Question: Watch the 6-minute film interview with Dr. Shoup and tell me - how do you think this would work in your town or city (or place you've been that has a parking problem...)?


dave said...

So I'm like: hmmm.... technical problem. Geographic problem. Scheduling problem. This is the kind of thing you'd want a Google Maps mashup for. You could look up where you were going and see which streets were, for example, under street cleaning restrictions.

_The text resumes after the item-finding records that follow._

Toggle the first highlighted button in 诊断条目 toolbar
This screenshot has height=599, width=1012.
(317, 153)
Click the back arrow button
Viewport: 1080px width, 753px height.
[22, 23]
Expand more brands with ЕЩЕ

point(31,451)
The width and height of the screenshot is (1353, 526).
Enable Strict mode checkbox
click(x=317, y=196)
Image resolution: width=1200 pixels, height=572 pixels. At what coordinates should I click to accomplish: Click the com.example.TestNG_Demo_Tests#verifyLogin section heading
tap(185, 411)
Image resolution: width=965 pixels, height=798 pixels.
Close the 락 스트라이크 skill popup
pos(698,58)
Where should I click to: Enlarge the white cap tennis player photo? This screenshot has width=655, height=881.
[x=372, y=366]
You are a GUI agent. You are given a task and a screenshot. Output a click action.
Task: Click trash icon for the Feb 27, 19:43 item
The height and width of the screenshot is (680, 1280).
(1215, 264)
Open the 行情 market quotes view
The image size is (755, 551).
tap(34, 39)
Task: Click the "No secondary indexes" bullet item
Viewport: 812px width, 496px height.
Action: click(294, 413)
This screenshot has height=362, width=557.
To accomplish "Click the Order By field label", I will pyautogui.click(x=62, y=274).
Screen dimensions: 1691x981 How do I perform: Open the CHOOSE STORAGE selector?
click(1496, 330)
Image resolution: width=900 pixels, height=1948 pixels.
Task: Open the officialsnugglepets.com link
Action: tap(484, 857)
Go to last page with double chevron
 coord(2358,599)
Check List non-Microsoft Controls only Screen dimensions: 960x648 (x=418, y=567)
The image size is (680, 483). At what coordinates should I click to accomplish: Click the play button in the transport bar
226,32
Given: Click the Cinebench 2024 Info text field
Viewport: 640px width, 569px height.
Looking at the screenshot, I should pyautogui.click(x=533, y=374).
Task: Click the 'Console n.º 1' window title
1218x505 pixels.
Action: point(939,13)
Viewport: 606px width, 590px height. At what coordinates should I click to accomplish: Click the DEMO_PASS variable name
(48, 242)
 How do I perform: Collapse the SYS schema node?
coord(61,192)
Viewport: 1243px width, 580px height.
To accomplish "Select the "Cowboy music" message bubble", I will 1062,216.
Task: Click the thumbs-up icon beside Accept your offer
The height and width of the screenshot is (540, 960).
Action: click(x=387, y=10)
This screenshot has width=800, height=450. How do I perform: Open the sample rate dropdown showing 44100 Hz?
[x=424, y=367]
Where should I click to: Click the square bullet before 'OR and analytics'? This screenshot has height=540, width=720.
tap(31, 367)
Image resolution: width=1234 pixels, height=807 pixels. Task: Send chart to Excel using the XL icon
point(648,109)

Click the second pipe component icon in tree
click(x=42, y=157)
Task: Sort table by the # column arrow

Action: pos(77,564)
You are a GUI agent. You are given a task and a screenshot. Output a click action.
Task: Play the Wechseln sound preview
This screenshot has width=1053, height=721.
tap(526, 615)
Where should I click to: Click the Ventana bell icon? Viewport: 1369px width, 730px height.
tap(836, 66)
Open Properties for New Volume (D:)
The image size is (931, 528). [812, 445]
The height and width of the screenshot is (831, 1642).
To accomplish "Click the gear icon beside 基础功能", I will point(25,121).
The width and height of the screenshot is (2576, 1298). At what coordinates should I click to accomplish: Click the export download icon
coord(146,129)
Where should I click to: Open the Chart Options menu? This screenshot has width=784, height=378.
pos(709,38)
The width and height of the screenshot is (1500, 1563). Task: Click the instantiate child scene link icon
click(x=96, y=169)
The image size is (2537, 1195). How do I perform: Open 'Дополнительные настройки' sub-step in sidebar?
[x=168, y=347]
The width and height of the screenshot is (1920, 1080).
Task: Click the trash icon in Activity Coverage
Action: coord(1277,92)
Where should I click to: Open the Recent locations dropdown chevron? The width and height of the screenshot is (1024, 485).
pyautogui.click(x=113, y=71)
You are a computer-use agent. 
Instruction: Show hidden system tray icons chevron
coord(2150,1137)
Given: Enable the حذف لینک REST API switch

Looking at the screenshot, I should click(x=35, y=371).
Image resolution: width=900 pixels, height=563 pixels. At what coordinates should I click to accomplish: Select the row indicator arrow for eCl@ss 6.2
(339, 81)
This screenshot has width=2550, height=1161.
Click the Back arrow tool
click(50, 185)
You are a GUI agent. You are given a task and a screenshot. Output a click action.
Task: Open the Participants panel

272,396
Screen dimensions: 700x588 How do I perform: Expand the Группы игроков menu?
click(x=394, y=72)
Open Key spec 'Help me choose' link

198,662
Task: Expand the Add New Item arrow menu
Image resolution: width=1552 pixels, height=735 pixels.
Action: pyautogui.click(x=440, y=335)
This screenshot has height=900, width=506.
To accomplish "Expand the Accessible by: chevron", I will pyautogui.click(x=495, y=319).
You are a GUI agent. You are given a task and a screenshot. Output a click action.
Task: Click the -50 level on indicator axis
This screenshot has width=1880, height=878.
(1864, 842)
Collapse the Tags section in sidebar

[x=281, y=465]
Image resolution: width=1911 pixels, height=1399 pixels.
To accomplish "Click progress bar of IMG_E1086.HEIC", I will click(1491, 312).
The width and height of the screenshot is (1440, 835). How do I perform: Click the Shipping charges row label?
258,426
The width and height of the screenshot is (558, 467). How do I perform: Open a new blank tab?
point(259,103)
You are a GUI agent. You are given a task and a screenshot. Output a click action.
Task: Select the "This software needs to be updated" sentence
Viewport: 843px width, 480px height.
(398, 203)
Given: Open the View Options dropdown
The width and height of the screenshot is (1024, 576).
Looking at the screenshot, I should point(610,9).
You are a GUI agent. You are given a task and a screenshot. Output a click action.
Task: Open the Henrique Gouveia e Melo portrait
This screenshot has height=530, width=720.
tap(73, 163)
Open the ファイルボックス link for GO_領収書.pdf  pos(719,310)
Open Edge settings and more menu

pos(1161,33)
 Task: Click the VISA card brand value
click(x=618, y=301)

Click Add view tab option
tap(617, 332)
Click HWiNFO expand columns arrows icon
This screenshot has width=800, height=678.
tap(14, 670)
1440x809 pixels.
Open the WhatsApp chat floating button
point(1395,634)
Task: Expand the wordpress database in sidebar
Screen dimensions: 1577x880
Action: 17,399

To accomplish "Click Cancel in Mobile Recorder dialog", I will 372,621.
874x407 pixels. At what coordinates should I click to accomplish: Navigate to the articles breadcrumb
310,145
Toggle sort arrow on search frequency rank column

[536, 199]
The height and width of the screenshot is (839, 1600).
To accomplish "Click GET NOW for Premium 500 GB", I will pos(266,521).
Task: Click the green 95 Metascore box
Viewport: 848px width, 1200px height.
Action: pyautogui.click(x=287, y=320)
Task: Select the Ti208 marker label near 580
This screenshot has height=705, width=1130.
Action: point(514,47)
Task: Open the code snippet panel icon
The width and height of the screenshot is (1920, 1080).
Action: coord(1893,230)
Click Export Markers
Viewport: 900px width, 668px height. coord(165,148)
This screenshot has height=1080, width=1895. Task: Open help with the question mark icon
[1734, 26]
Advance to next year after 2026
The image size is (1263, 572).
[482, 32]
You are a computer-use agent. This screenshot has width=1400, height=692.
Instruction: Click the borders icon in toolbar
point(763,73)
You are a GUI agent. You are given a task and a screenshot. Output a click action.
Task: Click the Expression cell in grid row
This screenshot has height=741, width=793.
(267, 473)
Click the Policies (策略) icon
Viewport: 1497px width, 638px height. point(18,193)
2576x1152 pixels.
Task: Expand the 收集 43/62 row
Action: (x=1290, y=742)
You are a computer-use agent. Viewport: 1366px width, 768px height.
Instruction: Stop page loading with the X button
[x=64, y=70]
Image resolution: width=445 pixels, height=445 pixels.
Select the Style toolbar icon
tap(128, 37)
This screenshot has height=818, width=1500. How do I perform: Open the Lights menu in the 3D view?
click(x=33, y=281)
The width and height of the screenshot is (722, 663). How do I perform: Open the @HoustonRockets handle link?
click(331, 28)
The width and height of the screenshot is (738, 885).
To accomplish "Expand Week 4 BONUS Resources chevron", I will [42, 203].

I poked around and found, but its a clunky site and garages are only part of the issue. I'm a little surprised nobody has tackled the issue. Maybe with all my unallocated free time... oh wait.

Disco Mom said...

Well Dr. Shoup has met with the mayor in NYC recently, I'm not following that closely but leadership is certainly "aware" of serious issues. Dave, did you watch the little film? Any help you can offer would of course be great... NY has so many problems that stem from 1) having a really old infrastructure and 2) ridiculous population density. They do have good tap water, though. One of these days I am going to write about all the things I do enjoy about living here...not as fun as complaining but they deserve to be said, too.

Maren said...

I recently found my journal from Turkey, and at the end I had made two lists: one of all the things I hated, and one of everything I liked. It was a bittersweet time... I'm glad I wrote those things down. I'd love to hear your "I love NY" list. It's tough, I think, to love NY if you're not from there. I suspect the New Yorkers made up that song & logo somewhat defensively.